Wednesday, 19 June 2019

I'm a bad dog owner but how do I improve things for my pet?

When I was 7, my parents bought the family a Norwich terrier. A family friend just had pups so it was a private exchange, not from a shelter or agency or breeder, we got her when she was maybe 2 weeks old. It was me (7), my sister (9), and my brother (<1) at the time and we had a laundry basket we kept her in the first few months, she was in the basket most of the day, maybe only 3 hours of play, 2-3hr for food, out, walks. The puppy was very cuddly, calm, collected. Once house trained, she roamed the house freely, no crate or anything, just a dog bed.

She passed when I was 16 and we got another Norwich terrier, this time from a breeder. At this point it was only my brother (10) and I (16), my sister had left. My brother didn't like dogs so it was mostly my dad and me who raised the pup. She was very similar to our first and we did the same routine: laundry basket most of the day, out for play, walks, food, out. Very calm, skittish, a wonderful lap dog. Again, freeroam when house trained.

She passed earlier this year, I'm 28 now. I live with my wife (28) and one daughter (2). Considering I had great personal experience with Norwich terriers, we got one ourselves. This is my "first dog" that I got on my own if that makes sense.
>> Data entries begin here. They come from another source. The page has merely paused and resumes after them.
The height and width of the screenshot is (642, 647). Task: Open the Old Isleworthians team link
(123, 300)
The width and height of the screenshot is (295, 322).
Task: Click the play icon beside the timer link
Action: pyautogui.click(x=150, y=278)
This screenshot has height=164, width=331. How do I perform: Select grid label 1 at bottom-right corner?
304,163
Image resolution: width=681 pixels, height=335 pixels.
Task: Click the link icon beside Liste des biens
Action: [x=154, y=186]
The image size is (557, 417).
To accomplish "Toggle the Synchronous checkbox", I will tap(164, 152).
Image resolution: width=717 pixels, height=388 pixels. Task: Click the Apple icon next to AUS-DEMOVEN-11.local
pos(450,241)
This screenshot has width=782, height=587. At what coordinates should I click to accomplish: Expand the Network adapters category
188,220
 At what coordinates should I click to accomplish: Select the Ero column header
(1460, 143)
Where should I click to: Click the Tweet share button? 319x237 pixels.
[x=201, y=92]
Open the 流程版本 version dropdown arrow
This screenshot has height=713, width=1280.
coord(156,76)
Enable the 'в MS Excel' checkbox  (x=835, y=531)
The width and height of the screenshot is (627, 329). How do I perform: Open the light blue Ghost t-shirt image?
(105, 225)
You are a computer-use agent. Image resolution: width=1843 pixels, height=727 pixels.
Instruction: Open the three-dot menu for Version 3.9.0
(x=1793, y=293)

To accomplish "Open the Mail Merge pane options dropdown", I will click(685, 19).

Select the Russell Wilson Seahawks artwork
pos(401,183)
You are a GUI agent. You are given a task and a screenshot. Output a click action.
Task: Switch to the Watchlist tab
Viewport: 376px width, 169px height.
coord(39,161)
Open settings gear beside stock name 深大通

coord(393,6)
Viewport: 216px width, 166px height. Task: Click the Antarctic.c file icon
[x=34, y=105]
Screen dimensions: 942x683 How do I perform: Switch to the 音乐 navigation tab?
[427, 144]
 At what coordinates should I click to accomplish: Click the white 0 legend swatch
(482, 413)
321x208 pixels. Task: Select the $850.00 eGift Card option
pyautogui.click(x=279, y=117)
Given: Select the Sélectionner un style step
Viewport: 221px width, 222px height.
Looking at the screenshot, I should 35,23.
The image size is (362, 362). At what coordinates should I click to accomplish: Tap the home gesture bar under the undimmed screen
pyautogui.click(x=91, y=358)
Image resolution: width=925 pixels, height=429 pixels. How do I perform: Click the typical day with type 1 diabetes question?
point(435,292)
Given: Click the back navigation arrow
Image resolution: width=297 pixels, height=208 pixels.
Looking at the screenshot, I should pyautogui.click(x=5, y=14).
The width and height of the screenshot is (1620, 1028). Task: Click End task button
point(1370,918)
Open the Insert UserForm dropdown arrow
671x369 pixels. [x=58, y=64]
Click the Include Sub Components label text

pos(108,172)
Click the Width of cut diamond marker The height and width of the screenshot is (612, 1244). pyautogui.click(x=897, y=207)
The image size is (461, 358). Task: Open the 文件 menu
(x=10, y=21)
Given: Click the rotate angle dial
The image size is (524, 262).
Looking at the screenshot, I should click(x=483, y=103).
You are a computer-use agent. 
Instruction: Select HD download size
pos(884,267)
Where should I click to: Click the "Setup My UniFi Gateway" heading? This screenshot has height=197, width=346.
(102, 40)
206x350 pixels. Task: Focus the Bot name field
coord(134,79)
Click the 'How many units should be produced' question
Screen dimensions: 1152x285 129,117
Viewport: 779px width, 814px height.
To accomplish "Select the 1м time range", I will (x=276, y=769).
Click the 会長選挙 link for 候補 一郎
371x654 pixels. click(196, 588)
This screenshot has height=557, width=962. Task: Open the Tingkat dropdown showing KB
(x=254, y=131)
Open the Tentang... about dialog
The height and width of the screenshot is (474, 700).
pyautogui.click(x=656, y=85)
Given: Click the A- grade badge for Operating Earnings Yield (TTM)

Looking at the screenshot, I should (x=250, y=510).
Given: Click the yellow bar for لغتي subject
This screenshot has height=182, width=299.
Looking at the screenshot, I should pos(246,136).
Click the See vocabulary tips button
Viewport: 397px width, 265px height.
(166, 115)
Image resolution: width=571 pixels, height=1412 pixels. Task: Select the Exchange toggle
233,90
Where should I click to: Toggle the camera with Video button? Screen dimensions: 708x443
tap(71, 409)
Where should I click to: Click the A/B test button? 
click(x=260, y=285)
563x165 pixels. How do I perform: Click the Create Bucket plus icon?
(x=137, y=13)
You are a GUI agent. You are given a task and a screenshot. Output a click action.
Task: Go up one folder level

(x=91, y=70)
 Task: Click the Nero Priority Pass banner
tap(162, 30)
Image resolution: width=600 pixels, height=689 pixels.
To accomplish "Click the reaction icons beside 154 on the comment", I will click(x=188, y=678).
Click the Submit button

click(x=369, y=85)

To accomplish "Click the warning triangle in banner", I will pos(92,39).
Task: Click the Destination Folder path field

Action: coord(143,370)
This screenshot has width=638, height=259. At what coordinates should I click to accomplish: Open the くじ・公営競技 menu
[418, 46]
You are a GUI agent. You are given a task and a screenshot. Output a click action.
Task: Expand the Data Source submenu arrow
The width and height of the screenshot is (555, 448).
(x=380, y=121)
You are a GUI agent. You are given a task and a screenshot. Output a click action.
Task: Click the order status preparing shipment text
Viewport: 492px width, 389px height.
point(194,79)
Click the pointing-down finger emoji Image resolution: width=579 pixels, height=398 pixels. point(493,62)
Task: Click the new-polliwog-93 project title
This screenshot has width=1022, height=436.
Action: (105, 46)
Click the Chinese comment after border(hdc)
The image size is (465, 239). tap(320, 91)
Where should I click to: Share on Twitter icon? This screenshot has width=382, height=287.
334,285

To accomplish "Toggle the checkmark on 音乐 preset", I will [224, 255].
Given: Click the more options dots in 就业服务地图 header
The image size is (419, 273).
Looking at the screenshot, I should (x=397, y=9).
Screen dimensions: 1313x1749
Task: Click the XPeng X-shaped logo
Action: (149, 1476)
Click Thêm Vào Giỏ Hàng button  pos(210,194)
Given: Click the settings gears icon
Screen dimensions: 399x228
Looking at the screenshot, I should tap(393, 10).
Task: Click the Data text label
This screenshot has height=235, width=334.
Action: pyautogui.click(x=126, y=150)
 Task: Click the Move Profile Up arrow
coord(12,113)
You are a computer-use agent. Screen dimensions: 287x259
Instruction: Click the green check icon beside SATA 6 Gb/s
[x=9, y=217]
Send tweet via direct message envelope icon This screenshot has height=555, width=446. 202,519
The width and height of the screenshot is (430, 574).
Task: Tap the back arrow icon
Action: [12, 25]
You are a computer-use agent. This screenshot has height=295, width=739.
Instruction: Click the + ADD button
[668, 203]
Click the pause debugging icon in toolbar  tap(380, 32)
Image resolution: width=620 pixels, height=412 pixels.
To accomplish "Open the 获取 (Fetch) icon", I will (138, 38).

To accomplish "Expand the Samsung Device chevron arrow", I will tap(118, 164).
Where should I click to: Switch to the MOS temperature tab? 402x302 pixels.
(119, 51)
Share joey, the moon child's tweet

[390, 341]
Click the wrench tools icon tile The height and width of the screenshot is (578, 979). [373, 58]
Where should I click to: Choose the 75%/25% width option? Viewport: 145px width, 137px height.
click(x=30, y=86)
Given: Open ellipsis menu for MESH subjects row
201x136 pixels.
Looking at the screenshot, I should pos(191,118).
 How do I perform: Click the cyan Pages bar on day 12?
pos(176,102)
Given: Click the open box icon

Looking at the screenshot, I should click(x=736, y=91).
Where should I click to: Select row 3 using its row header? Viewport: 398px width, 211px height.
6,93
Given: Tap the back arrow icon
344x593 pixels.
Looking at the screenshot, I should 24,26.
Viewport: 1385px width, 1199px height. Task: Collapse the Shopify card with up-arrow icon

Got her from a breeder and she's 17wk right now.

I'm having a hard time because while every dog is different, we didn't expect this one to be so different. I tried the laundry basket trick my family did growing up, and she just won't stay in one spot. We decided to try crating and she screams and cries all the time. I spoke to our vet and she said keeping her in the crate for 12-15hr every day is abuse. So we stopped using the crate for a few days, but she's not housebroken.

She's incredibly hyper, doesn't listen to commands, is inquisitive to a fault (eating anything and everything off the floor, incl. plastic toys my daughter has). She doesn't like pets (will bite softly) and absolutely is terrified of being held. We decided to put her back in the crate for most of the day for our sanity to be blunt. Whenever the dog is out, she has to be supervised, and it's draining on my wife and I.

If this is abuse, keeping her confined for most of the day, then I'm a bad dog owner, but I want to do better. I just really don't know how. I thought I was a pretty good owner as I loved my dogs, especially the one who recently passed. She was happy and healthy, loved to be pet and loved, the ideal lap dog, but this new one is stubborn and hyper, not something I've ever experienced before with a dog.

The moment she's house broken and learns to not eat inedible stuff off the floor is the moment we let her roam free around the house, just like my past dogs, but until that time I don't know what else to do other than what we've been doing.

I don't want to give up and rehome her, I don't want to fail like this. I love the dog but feel guilty for how she's being raised right now. How can I do better?